TRY IT: Look through the material and copy each line holding "Services".

*** SOURCE DATA

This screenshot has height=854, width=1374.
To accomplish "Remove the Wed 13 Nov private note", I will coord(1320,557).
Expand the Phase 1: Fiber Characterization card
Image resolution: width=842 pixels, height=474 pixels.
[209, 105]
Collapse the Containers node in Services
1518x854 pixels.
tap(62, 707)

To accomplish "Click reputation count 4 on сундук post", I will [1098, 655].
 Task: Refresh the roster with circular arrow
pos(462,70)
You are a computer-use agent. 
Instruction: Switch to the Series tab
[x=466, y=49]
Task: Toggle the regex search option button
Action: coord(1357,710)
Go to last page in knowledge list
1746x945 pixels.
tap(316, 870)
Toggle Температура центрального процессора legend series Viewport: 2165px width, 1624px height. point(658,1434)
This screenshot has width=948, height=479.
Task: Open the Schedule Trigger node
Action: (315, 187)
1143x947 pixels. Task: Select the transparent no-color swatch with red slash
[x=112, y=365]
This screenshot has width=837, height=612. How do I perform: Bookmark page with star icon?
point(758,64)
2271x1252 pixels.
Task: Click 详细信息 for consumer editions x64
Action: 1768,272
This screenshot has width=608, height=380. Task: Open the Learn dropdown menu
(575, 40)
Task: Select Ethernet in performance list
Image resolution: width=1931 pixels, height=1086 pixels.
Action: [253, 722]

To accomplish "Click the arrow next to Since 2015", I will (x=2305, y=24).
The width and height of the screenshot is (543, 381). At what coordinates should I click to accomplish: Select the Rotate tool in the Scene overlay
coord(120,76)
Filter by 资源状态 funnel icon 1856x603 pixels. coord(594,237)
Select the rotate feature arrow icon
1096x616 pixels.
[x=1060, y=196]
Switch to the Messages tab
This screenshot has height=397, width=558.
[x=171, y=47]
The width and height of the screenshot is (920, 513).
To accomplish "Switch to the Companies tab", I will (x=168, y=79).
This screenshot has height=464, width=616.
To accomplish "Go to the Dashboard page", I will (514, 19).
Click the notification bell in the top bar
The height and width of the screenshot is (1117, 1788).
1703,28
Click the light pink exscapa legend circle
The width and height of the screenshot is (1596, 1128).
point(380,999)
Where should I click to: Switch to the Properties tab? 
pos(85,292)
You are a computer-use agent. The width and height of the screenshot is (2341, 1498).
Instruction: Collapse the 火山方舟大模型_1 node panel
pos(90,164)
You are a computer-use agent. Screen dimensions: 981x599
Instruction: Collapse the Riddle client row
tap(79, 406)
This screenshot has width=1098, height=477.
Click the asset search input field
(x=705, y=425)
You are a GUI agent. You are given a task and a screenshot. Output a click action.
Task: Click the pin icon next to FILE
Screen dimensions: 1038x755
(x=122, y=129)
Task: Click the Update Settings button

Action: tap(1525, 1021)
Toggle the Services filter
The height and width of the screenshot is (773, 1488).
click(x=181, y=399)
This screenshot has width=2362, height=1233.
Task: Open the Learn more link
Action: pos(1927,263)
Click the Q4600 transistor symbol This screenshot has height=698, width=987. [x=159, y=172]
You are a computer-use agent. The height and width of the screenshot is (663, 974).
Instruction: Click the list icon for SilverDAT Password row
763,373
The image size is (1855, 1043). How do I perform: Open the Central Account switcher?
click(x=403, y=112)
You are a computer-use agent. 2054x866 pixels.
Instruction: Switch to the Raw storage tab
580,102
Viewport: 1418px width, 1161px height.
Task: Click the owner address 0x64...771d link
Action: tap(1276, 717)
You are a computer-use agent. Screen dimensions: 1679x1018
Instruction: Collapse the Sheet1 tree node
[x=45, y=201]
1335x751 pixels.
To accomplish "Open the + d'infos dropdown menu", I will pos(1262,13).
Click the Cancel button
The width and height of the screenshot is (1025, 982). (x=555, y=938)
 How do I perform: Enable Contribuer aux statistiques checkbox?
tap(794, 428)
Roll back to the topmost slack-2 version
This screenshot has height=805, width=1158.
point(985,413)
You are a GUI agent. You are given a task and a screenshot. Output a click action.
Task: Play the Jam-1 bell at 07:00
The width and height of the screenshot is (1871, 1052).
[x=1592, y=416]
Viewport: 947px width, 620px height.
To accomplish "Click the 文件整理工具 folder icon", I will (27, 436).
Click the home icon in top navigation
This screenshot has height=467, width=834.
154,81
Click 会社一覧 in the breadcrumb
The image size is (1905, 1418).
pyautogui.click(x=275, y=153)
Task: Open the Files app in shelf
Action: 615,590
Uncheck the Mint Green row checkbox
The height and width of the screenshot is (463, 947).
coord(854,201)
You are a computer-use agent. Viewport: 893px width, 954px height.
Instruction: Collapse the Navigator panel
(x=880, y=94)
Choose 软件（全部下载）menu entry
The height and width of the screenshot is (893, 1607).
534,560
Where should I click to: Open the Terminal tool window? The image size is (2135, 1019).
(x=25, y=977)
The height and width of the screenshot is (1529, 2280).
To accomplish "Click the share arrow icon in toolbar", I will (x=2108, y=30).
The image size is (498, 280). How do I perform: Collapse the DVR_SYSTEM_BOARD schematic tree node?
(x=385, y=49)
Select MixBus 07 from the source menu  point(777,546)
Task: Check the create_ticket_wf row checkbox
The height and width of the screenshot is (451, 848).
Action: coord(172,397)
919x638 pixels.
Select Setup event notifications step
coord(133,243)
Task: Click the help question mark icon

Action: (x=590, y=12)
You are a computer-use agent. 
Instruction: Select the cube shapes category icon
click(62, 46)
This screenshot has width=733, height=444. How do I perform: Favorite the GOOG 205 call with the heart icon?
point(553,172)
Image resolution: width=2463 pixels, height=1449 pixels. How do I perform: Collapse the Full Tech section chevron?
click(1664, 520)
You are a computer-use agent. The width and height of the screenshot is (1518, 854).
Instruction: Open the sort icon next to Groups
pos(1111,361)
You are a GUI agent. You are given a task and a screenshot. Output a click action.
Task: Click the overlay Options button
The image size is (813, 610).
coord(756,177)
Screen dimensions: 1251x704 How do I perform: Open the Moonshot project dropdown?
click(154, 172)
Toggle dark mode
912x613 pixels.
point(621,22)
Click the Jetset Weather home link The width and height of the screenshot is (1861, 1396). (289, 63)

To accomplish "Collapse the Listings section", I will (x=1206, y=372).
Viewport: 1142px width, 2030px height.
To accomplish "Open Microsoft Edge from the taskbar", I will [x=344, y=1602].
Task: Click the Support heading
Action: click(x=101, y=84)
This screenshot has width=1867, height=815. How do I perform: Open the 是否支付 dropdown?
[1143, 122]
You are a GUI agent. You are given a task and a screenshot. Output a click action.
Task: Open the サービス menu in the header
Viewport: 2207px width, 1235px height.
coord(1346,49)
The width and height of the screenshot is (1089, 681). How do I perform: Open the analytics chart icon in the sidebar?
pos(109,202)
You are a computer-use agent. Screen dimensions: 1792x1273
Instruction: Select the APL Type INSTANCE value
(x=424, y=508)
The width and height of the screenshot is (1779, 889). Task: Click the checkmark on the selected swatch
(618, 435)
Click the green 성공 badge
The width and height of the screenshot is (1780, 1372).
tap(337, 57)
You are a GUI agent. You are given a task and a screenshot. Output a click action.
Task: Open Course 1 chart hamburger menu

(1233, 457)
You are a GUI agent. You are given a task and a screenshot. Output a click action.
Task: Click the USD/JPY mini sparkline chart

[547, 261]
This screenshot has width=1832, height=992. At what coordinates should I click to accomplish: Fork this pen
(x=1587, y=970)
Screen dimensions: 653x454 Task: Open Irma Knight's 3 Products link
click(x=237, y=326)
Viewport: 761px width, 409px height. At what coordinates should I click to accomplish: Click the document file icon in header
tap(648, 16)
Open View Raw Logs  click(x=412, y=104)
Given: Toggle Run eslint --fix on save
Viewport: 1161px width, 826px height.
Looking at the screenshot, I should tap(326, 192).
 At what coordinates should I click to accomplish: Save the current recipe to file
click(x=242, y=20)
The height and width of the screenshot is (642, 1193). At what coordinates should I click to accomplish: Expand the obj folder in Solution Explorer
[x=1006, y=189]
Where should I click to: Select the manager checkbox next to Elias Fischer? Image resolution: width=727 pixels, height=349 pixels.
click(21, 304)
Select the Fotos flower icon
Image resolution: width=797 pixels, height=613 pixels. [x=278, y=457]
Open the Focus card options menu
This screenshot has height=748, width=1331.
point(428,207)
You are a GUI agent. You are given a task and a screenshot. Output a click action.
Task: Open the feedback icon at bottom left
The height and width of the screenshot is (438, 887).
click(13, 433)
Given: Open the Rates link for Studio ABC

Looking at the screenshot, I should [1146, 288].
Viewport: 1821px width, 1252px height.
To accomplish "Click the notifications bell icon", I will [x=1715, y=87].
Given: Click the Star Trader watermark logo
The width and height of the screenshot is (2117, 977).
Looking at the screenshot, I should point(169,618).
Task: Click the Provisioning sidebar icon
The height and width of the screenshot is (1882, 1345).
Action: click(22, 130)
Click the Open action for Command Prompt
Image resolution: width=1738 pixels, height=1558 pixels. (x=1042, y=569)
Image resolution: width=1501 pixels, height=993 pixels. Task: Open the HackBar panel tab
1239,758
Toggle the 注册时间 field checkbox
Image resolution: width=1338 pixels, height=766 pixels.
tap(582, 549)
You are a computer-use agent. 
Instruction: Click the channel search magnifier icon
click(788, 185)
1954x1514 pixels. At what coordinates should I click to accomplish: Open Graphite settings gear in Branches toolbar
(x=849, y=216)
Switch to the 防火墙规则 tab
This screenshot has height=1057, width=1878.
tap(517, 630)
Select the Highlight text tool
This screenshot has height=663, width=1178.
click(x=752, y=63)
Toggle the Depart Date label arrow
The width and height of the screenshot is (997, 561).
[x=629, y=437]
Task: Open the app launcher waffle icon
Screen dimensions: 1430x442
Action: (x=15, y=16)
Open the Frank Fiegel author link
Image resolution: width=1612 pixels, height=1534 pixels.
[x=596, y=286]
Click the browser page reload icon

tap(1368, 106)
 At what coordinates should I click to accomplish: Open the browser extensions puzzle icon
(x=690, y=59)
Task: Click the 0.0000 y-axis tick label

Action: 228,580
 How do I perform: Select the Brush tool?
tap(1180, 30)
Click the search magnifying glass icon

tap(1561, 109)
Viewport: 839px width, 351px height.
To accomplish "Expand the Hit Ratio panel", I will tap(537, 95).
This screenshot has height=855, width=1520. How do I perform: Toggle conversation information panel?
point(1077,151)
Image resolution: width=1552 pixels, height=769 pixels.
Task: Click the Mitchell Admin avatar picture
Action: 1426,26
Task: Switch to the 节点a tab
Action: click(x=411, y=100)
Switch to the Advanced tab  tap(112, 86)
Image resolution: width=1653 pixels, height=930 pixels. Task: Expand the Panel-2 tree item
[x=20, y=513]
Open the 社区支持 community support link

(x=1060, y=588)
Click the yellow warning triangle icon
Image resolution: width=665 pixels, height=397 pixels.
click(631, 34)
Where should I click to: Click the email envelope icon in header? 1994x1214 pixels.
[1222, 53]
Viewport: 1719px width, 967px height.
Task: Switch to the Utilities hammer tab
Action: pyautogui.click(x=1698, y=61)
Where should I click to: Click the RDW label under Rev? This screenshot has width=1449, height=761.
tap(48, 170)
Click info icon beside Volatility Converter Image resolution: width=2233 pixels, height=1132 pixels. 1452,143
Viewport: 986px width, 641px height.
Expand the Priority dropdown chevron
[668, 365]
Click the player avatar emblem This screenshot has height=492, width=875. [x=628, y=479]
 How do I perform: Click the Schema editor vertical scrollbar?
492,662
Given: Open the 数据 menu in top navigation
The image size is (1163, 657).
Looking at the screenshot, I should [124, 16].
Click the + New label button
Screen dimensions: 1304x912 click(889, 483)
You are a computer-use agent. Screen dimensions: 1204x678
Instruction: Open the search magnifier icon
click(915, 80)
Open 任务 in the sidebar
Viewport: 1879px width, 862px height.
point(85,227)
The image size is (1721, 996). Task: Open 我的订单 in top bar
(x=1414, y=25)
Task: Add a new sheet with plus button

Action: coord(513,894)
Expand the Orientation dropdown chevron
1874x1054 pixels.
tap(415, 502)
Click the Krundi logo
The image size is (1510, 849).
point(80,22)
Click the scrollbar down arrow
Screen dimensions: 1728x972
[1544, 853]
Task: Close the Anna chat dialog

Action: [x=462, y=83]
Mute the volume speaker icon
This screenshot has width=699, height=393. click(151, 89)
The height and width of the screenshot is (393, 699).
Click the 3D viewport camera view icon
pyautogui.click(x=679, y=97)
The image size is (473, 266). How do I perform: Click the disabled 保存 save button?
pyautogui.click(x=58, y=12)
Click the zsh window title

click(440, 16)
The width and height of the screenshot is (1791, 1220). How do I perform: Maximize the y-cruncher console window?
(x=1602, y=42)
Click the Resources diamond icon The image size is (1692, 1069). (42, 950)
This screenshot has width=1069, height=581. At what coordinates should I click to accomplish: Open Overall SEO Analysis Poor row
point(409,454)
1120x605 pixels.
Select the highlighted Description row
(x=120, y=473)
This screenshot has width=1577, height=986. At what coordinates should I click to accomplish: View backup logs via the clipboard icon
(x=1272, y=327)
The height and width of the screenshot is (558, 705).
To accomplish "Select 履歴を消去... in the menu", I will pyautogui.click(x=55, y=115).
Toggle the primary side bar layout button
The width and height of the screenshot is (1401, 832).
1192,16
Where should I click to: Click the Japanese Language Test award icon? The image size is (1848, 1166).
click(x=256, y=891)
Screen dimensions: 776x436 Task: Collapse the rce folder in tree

******

EXERCISE ANSWER:
Collapse the Containers node in Services
Toggle the Services filter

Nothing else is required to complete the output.